For others, who may be suffering from anxiety or related issues, an appointment is scheduled. Clinical assessments are critical because they inform the type of support prescribed. Again, if a student is at risk of harm, he/she is seen that day. For some students, however, a group counseling session may better serve their needs. Still others find the best support through mindfulness classes or help with coping skills.
Student needs don’t fit a one-size-fits-all model. Our approach to counseling shouldn’t either.
We have made the same sorts of investments in academic success, adding dozens of advisors and tools that assess how students are faring academically. Intervening early when a student is at risk academically is, more often than not, the best approach.
The same is true of financial security. We know that the single greatest impediment to academic success is unmet financial need. Through the UK LEADS program, we’ve targeted millions of dollars toward one-time grants and renewable scholarships based on financial need.
Through our partnership with Aramark, UK provided more than 2,000 free meals last year. A student-run food pantry serves students as well. And, working with students, we are currently planning for a virtual student needs center, which will connect students – wherever they are and whatever their needs – with resources.
We have and will continue to invest heavily and strategically in each of these respective areas.
These efforts are paying off. It’s why UK’s graduation rate has improved nearly 5 percentage points in the last four years.
But gaps and issues remain. There is more to do.
Too many students don’t know about available resources. Too often, faculty and staff don’t have the information or the tools they need to guide students to these resources. We recognize that.
We are committed to tackling these issues – thoughtfully, strategically and with students as partners.

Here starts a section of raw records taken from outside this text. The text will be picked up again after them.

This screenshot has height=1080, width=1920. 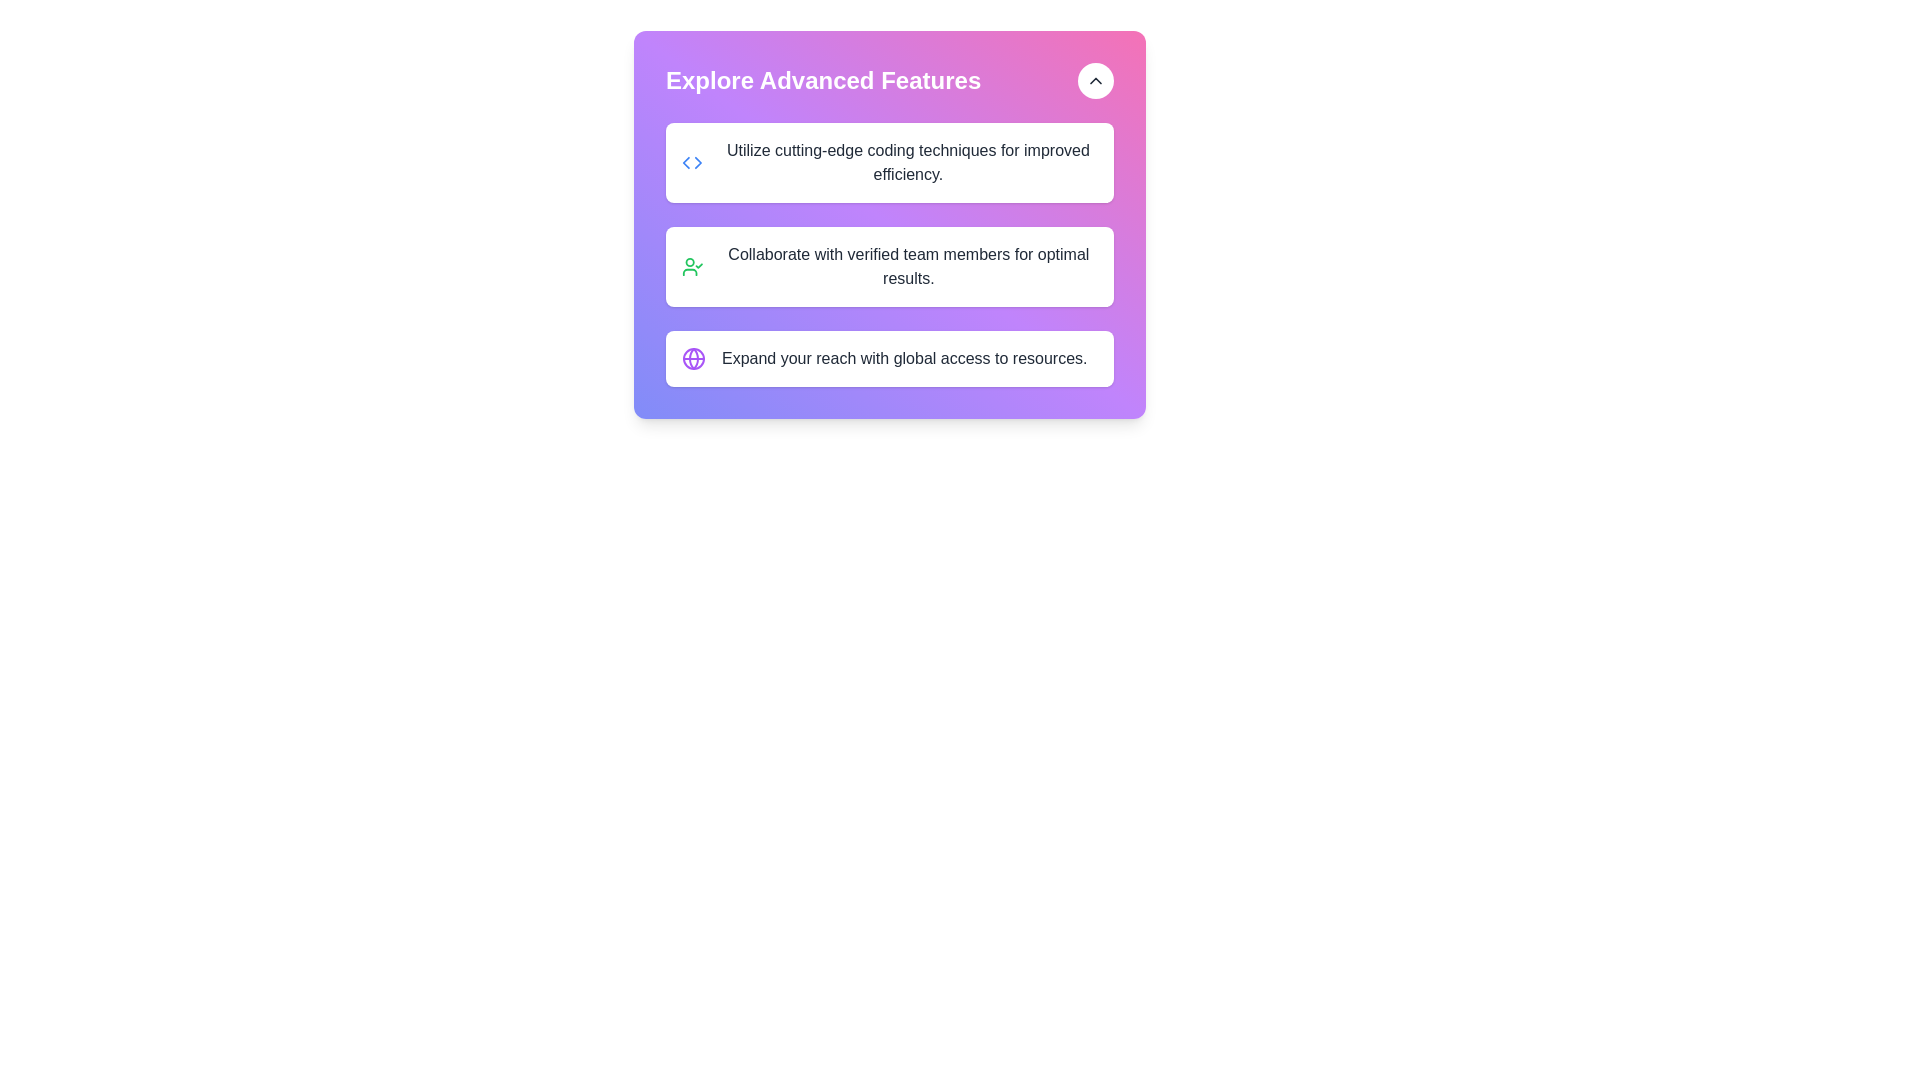 I want to click on the icons on the composite informational panel titled 'Explore Advanced Features' for more information, which contains three sections of text with accompanying icons, so click(x=888, y=253).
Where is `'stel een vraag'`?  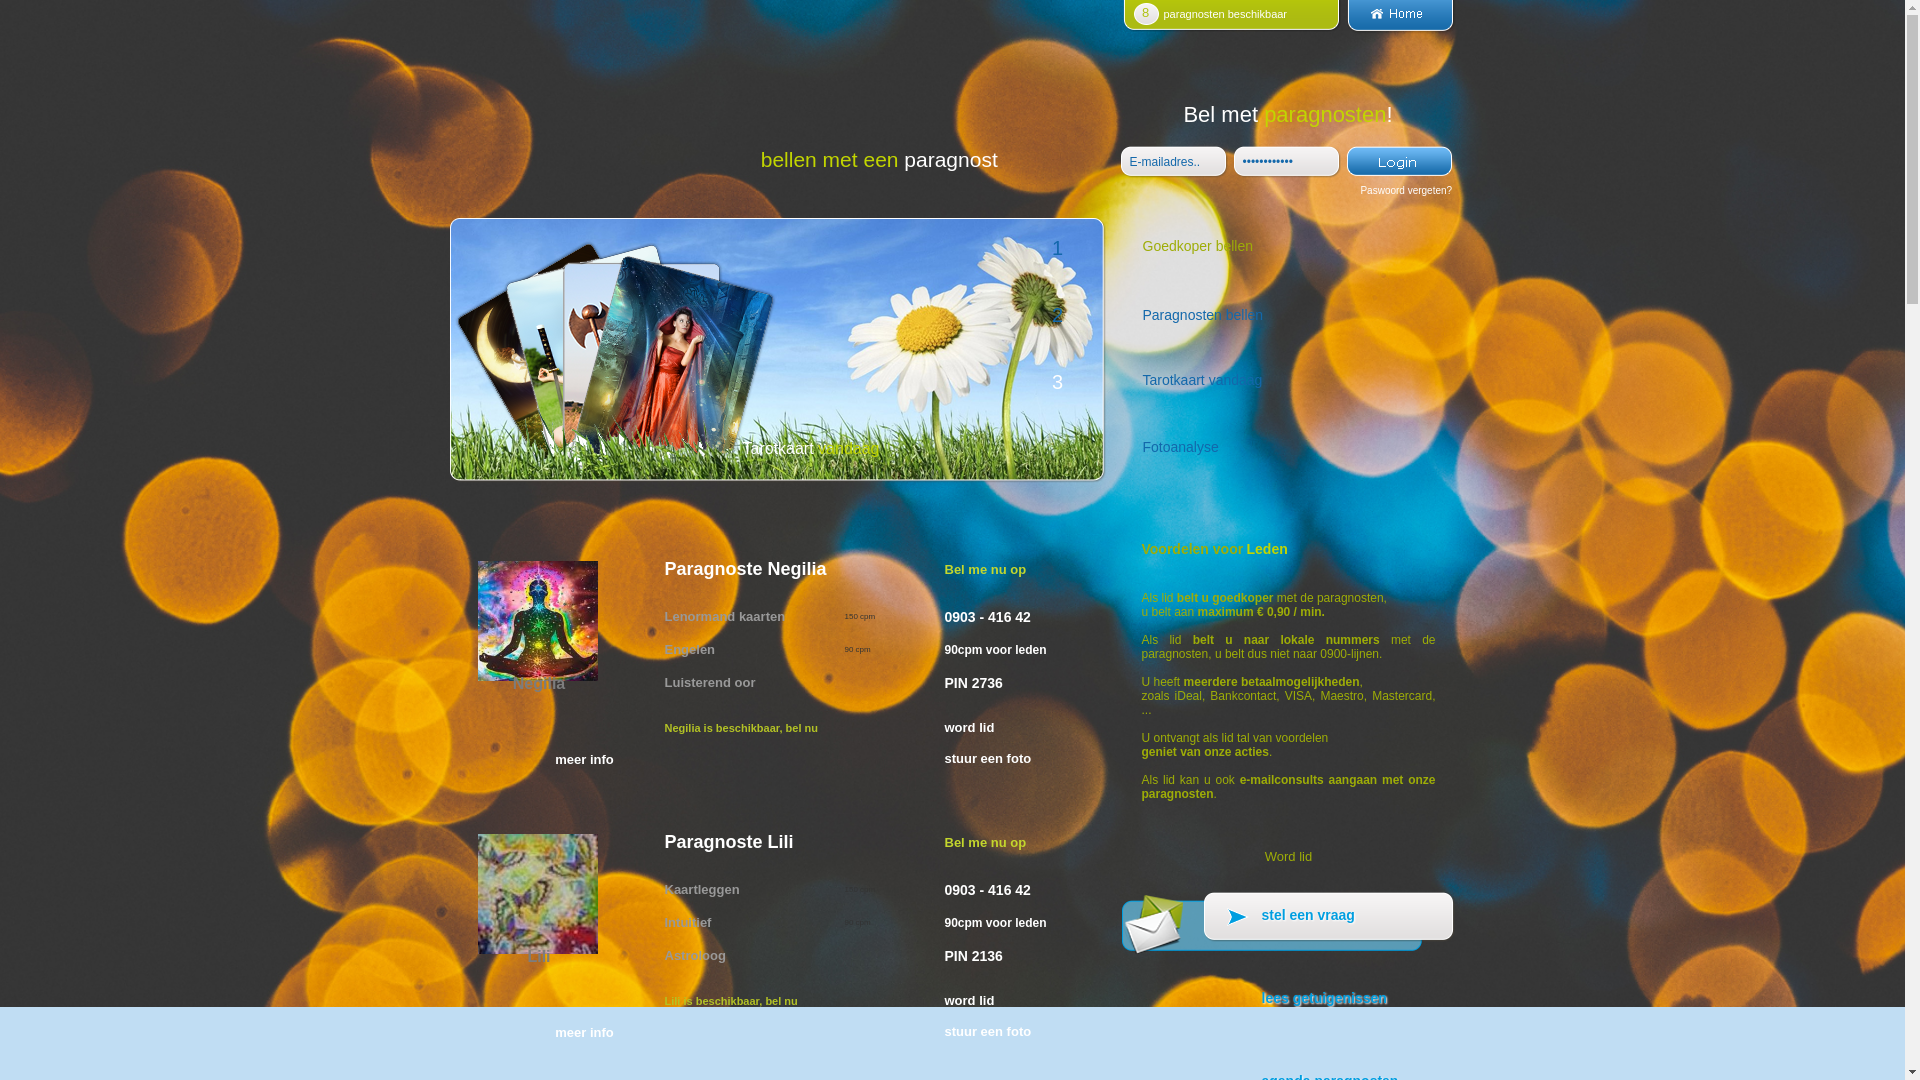 'stel een vraag' is located at coordinates (1288, 925).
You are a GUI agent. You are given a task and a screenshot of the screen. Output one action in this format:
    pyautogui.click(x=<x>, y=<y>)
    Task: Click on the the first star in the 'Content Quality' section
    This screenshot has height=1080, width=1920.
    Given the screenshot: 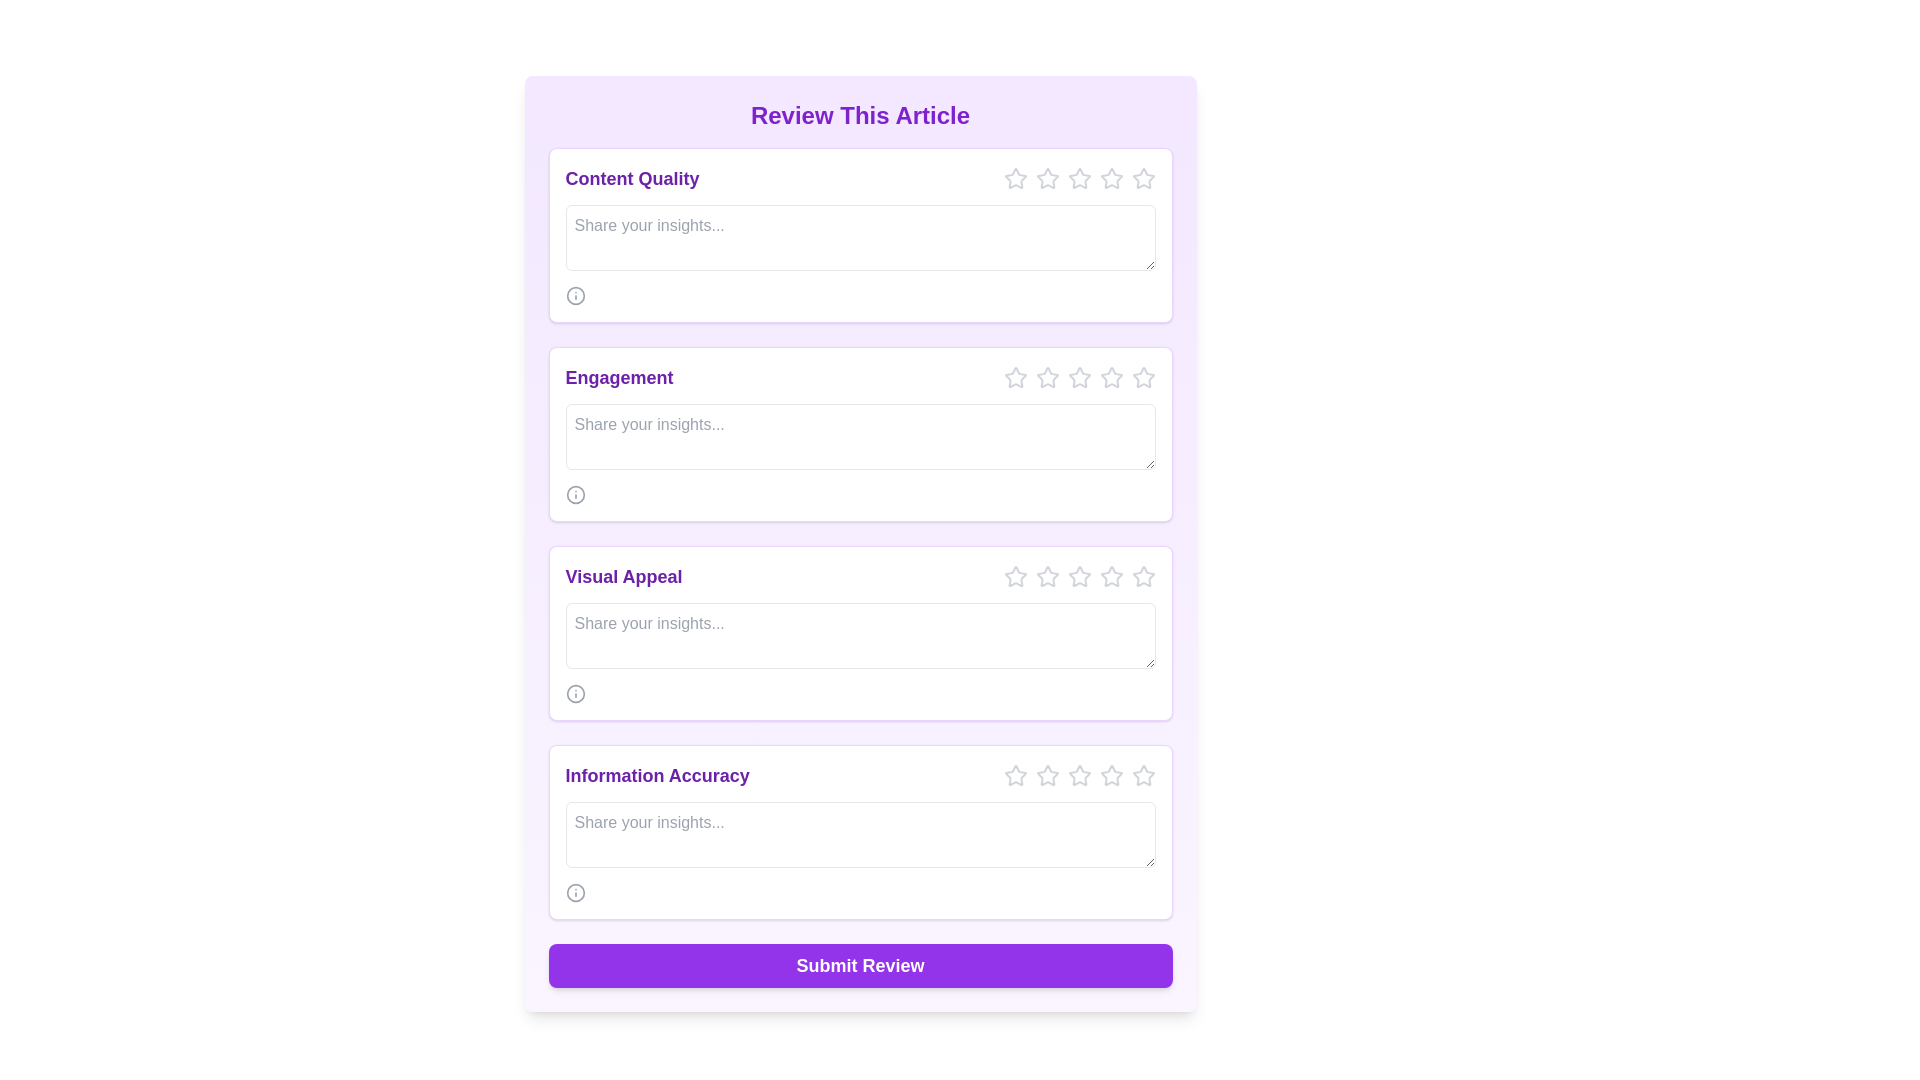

The bottom line is this: needing help, or seeking assistance, is not weakness. It’s a recognition that we are a compassionate community.
Wellness … community … belonging – these are not the responsibilities of any one person, administrator, faculty or staff member. Reaching out to friends when we see them in distress is how we show we care. It’s how we show people they’re not alone, even when they feel that way. Caring also means talking about these issues – openly, transparently and empathetically.
There’s a balance that must be addressed, though, and another tough question: How do we have this conversation without further stigmatizing those who suffer and without compromising privacy?
The fact that so many people, who care deeply, have many different ideas underscores how difficult that balance is— and how important it is to keep trying.
We will -- because we share a responsibility as members of this community.
It is, as the Kernel said, to care for one another.
Mary Bolin is director of the UK Counseling Center.
Nick Kehrwald is UK’s dean of students.
Andrew Smith is UK’s assistant provost for health and wellness.
Therese Smith is director of UK’s Community of Concern.